Work to complete →
Check every line of the data for the word "January", and copy those that have it.

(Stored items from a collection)
---*---

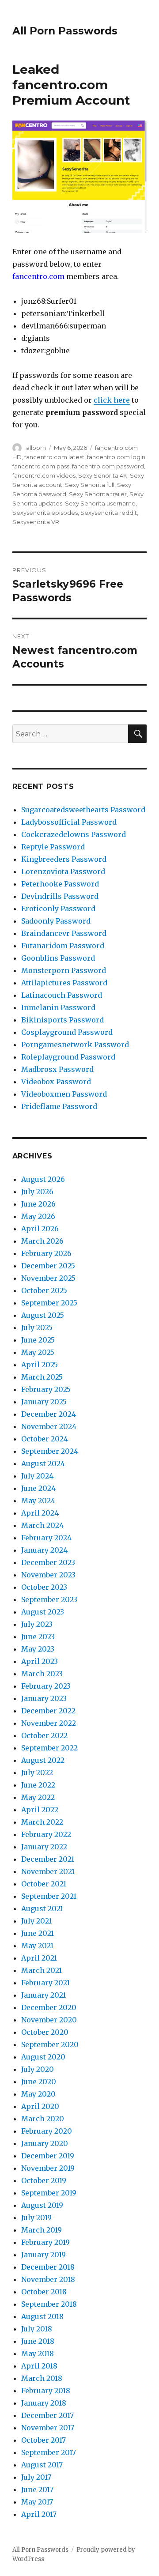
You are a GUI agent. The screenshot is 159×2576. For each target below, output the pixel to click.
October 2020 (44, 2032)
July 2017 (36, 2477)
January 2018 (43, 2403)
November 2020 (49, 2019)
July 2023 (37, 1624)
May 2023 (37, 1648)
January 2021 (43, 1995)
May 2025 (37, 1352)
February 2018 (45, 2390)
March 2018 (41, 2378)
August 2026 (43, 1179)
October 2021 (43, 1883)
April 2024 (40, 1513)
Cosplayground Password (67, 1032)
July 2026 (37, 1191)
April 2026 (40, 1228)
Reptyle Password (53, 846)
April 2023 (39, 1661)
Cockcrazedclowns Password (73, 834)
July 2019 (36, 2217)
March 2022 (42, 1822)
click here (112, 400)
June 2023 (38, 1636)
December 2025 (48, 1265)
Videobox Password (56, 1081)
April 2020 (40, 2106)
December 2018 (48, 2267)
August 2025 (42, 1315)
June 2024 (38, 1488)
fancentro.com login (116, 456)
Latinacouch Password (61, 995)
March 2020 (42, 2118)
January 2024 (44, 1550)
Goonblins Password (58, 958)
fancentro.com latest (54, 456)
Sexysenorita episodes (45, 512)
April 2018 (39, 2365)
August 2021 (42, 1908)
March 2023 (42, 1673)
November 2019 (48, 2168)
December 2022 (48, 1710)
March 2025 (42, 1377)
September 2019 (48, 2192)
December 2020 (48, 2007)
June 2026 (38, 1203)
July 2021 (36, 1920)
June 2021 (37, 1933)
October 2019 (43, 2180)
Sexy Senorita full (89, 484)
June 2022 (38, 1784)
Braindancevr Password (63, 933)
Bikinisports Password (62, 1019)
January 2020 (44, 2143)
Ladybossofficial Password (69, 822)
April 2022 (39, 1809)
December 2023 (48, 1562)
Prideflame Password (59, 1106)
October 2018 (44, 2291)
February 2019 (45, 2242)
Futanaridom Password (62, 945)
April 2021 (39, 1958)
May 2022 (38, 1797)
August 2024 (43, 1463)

---*---

Task response →
January 2018 (43, 2403)
January 2021 (43, 1995)
January 2024 (44, 1550)
January 2020 (44, 2143)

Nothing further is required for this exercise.